Cuando estudiaba en Sevilla, compartía residencia con estudiantes norteamericanos. Uno de ellos se llamaba Michael, y se hizo muy popular entre los españoles porque se pasaba todo el día durmiendo. A día de hoy lo seguimos recordando como Michael el Dormilón. Cada día, después del almuerzo, se acostaba a dormir una siesta de seis horas, se levantaba para cenar, y se volvía a acostar. Nunca supimos si era una especie de enfermedad. Tampoco llegó a explicarse bien, porque como pasó tanto tiempo dormido no practicó en exceso el idioma con nosotros. Un día le tocó marcharse de vuelta a casa, recogió sus cosas y nos dijo adiós.

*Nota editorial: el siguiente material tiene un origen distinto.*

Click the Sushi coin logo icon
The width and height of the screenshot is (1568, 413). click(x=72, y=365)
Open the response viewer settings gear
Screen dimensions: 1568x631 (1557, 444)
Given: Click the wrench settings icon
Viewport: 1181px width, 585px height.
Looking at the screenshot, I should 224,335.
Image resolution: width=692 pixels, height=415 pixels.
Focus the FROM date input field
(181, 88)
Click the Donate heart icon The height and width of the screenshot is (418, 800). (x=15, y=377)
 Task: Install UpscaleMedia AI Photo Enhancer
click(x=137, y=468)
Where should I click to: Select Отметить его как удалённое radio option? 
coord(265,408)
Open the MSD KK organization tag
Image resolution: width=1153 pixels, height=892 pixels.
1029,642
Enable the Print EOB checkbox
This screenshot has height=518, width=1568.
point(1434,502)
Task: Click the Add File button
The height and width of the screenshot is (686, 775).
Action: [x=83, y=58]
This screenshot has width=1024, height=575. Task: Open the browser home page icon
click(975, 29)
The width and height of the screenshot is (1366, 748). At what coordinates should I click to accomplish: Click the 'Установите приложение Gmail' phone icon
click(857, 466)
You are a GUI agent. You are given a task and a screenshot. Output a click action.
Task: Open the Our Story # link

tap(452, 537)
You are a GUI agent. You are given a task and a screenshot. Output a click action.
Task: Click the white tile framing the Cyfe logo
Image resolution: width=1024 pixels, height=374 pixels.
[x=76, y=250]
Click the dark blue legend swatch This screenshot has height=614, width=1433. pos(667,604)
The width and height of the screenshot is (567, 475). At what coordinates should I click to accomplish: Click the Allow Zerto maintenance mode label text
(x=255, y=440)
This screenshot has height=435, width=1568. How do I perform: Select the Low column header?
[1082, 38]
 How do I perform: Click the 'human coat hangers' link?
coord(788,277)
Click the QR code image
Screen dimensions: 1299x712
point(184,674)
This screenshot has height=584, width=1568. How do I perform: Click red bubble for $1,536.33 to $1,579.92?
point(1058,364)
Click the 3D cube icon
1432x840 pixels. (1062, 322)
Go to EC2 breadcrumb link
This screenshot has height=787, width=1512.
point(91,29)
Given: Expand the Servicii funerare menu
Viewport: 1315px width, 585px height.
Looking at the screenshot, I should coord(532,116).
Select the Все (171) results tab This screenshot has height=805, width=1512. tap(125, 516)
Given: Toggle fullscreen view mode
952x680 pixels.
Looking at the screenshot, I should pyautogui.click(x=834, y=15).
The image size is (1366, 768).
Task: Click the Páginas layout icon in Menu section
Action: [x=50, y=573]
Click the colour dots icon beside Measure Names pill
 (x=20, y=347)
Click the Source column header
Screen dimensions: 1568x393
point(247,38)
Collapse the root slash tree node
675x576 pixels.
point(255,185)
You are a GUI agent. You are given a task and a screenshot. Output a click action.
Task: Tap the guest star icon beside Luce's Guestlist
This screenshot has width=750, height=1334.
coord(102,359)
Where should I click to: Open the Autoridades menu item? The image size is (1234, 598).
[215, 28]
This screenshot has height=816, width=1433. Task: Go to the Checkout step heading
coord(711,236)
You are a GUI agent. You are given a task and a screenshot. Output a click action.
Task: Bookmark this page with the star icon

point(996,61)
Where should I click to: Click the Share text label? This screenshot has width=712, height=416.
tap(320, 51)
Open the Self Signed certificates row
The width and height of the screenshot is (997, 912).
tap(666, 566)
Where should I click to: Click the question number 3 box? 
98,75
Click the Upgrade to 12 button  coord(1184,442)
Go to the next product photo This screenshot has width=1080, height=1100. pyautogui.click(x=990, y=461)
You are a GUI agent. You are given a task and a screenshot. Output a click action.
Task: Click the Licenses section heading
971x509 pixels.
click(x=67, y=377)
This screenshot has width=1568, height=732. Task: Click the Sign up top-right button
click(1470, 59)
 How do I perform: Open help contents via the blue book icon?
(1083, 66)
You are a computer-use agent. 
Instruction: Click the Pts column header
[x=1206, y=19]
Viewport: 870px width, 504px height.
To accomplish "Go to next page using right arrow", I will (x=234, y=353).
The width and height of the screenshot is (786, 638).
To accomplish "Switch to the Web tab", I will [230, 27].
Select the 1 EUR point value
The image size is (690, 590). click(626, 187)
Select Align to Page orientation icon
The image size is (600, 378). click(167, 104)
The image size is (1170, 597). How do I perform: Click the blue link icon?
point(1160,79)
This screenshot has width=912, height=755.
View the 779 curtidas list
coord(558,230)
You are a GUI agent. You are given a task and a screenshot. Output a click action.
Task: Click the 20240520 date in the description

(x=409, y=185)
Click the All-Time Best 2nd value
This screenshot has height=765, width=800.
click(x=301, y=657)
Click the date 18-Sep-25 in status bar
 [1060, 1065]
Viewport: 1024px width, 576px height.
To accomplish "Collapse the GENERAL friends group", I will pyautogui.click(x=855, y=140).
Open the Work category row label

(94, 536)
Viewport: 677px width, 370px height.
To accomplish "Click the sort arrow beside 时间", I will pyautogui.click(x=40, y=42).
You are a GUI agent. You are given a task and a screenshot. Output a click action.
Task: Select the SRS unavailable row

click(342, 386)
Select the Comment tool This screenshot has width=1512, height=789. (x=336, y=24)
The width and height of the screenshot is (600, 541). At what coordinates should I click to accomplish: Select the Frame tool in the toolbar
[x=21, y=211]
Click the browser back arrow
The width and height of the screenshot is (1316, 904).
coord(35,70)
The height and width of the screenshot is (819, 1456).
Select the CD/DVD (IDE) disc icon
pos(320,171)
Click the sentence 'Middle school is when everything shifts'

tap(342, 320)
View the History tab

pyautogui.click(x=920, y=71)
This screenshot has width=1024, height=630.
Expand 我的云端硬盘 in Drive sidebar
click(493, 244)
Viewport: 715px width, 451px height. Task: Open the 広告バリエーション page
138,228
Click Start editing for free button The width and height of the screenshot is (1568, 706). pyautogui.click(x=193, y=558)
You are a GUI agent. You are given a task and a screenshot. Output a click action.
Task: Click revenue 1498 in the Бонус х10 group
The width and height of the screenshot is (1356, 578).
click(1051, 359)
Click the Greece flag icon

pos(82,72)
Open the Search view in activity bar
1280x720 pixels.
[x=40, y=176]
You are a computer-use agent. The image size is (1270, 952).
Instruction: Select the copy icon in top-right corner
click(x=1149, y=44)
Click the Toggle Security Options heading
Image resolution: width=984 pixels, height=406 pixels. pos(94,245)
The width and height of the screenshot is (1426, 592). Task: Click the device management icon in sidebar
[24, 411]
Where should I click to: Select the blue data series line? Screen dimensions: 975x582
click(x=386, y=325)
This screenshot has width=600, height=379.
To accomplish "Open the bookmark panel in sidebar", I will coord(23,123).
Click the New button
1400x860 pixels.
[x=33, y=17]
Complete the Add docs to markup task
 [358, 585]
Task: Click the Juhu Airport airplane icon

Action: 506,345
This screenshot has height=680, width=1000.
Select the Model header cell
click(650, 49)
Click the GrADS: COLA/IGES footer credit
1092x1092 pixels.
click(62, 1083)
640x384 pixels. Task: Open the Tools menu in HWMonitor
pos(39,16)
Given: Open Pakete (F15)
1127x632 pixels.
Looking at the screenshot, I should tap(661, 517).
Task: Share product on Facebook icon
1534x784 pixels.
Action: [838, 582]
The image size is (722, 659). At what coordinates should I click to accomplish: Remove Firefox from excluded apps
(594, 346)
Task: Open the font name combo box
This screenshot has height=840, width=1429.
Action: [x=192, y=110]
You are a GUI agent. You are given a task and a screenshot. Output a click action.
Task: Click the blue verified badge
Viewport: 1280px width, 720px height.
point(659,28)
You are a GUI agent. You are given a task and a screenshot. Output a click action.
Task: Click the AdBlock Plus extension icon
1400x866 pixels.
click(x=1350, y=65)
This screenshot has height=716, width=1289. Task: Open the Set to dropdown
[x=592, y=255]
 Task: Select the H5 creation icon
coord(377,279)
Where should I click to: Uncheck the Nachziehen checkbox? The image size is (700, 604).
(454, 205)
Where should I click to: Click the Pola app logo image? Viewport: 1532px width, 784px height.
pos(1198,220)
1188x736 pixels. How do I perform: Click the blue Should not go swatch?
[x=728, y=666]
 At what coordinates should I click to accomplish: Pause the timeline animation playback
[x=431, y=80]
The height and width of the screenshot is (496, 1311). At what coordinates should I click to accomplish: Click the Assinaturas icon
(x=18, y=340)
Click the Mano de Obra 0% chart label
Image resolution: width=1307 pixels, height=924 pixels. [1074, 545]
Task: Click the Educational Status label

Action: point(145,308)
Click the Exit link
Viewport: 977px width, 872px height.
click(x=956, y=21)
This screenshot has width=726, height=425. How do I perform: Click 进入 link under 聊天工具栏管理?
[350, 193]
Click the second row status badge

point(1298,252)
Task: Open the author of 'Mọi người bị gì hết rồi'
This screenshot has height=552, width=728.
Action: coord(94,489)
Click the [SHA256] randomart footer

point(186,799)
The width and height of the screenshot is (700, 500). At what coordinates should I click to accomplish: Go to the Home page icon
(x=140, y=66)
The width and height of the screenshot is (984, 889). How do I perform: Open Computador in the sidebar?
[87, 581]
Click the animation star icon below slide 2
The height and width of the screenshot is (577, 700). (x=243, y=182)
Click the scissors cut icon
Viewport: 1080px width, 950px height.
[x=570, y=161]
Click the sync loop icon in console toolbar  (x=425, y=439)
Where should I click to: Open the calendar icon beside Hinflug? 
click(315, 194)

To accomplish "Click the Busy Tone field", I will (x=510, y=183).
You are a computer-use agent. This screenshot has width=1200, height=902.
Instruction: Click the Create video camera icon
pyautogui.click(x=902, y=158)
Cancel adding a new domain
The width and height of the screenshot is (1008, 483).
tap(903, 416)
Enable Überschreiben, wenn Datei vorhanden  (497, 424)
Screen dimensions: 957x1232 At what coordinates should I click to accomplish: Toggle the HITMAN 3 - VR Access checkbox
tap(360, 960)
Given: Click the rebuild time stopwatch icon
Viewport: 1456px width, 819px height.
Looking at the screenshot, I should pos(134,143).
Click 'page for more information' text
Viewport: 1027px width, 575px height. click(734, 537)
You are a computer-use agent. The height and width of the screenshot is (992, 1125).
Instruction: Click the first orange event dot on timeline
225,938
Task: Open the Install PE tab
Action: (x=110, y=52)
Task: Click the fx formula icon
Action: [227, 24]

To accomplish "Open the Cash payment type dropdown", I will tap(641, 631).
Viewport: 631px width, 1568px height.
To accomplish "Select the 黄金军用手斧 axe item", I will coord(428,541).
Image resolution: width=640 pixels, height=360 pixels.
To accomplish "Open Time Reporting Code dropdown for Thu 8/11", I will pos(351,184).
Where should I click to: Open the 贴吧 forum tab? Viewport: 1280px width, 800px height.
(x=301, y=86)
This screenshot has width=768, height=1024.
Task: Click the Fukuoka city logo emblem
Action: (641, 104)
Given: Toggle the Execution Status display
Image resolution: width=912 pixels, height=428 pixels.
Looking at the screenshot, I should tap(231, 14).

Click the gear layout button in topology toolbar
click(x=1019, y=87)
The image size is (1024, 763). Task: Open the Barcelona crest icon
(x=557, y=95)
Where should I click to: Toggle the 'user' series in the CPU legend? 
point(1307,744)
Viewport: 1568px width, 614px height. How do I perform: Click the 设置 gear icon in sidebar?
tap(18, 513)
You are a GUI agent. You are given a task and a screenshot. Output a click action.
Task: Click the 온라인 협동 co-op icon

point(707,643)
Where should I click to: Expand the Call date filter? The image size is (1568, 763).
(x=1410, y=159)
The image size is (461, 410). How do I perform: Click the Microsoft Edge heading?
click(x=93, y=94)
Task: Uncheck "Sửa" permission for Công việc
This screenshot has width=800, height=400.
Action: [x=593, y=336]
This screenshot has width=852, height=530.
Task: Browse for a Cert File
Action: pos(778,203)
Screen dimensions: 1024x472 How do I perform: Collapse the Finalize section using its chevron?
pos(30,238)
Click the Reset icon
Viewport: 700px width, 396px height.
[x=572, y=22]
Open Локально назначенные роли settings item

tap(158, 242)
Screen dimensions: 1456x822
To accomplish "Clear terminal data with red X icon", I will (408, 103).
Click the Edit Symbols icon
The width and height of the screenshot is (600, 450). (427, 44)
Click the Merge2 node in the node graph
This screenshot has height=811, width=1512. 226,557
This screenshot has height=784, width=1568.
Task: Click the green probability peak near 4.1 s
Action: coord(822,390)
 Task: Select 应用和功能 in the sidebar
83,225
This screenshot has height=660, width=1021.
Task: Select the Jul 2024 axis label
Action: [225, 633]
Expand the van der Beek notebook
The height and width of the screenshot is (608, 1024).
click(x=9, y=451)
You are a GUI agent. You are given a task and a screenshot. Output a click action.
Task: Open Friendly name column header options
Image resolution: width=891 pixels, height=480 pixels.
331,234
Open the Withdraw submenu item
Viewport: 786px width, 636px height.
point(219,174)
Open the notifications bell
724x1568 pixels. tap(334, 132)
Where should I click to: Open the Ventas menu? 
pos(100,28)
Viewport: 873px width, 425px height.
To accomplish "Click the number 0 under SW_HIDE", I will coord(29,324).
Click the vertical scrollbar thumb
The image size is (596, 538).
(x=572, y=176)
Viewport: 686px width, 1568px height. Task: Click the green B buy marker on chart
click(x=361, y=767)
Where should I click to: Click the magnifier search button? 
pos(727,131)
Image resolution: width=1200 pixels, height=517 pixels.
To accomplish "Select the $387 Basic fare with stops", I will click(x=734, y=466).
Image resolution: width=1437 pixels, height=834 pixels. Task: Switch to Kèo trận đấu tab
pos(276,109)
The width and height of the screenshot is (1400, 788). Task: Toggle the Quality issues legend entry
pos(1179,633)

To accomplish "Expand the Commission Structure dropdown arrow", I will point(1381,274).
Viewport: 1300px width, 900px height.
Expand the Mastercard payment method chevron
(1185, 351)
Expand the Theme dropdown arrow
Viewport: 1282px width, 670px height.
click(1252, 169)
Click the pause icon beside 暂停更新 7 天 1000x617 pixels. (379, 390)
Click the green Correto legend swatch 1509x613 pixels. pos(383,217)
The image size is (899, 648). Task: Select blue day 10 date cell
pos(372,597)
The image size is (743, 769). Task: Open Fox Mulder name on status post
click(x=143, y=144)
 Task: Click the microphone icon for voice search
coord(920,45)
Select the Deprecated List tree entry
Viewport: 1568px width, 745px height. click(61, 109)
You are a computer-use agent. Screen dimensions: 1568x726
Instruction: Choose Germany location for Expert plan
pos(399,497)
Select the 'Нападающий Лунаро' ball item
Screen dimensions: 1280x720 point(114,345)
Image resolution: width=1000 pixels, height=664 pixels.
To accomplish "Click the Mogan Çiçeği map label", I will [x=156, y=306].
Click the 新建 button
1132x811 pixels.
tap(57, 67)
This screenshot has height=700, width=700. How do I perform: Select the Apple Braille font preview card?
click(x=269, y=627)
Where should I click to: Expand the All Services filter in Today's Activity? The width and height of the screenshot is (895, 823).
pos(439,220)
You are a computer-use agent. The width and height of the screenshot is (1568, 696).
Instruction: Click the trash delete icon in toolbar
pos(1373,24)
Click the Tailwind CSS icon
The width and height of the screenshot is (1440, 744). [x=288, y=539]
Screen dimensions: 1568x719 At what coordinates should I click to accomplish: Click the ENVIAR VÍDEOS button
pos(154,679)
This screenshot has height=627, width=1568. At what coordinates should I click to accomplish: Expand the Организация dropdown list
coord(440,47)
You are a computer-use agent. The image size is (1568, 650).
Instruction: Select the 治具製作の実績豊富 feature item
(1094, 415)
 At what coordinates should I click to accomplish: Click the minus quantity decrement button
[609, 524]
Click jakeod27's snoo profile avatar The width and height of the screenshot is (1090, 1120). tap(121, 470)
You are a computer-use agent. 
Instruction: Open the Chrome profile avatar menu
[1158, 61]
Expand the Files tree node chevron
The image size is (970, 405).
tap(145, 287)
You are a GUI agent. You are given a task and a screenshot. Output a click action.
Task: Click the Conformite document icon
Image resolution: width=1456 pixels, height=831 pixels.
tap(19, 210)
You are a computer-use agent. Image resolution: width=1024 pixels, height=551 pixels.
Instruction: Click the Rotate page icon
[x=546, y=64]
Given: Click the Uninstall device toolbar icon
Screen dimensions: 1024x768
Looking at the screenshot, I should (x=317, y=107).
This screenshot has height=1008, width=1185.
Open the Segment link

El despiste, que todavía tendría sueño acumulado o por dejar mejor huella entre nosotros, hizo que se olvidara algunas de sus cosas en la habitación, por lo que los que quedábamos procedimos a repartírnoslas escrupulosamente. A mí me tocó una cassette de Jethro Tull: The Best. Vol.1.
Por aquel entonces tenía un grupo de rock: Los Zurdos -todos éramos zurdos, pero esa historia ya la contaré otro día-. El caso es que después de escuchar por primera vez aquella cinta de Jethro Tull se la pasé a mi primo Rubén -era el vocalista, con una tonalidad muy parecida a la de Ian Anderson-, para que disfrutara y viera hasta qué punto podíamos sentir la influencia de sus composiciones sobre las nuestras. Mi primo se convirtió en un fan incondicional del grupo. Fue comprando toda su discografía poco a poco y grabándome cada uno de los discos. Nuestro grupo terminó disuelto, pero poco después del inevitable final nos llegó la noticia del concierto de Jethro Tull en Jerez y fuimos todos juntos a recordar buenos tiempos. Anderson tenía la voz algo cascada, pero terminó vestido de juglar y tocando la flauta travesera apoyado en una sola pierna.
Ahora con Spotify llevo más de una semana enganchado a sus discos, en especial Minstrel in the gallery y su Baker Street Muse, un tema de 16 minutos espectacular que nos descubre la auténtica realidad de la música de nuestros días, en la que un grupo como Jethro Tull no tendría la oportunidad de triunfar y menos aún de darse a conocer. ¿O acaso hay alguien en nuestros días capaz de producir un disco con una canción de 16 minutos, o un disco con una sola canción, como Thick as a brick? Conclusiones a las que llego por culpa de un grandullón que se pasó medio curso durmiendo en la habitación de al lado y después de que mi primo Rubén, víctima de tan afortunado efecto mariposa, terminara de contagiarnos la pasión por este grupo en concreto en unos días en los que la música era sagrada para nosotros y nos hacía soñar con un futuro de discos y estadios de fútbol llenos de público. Tal vez nuestra música no fuera convencional, ni nuestro estilo llenara grandes auditorios, pero éramos jóvenes, inmaduros e inmortales, o al menos me gusta recordarlo así.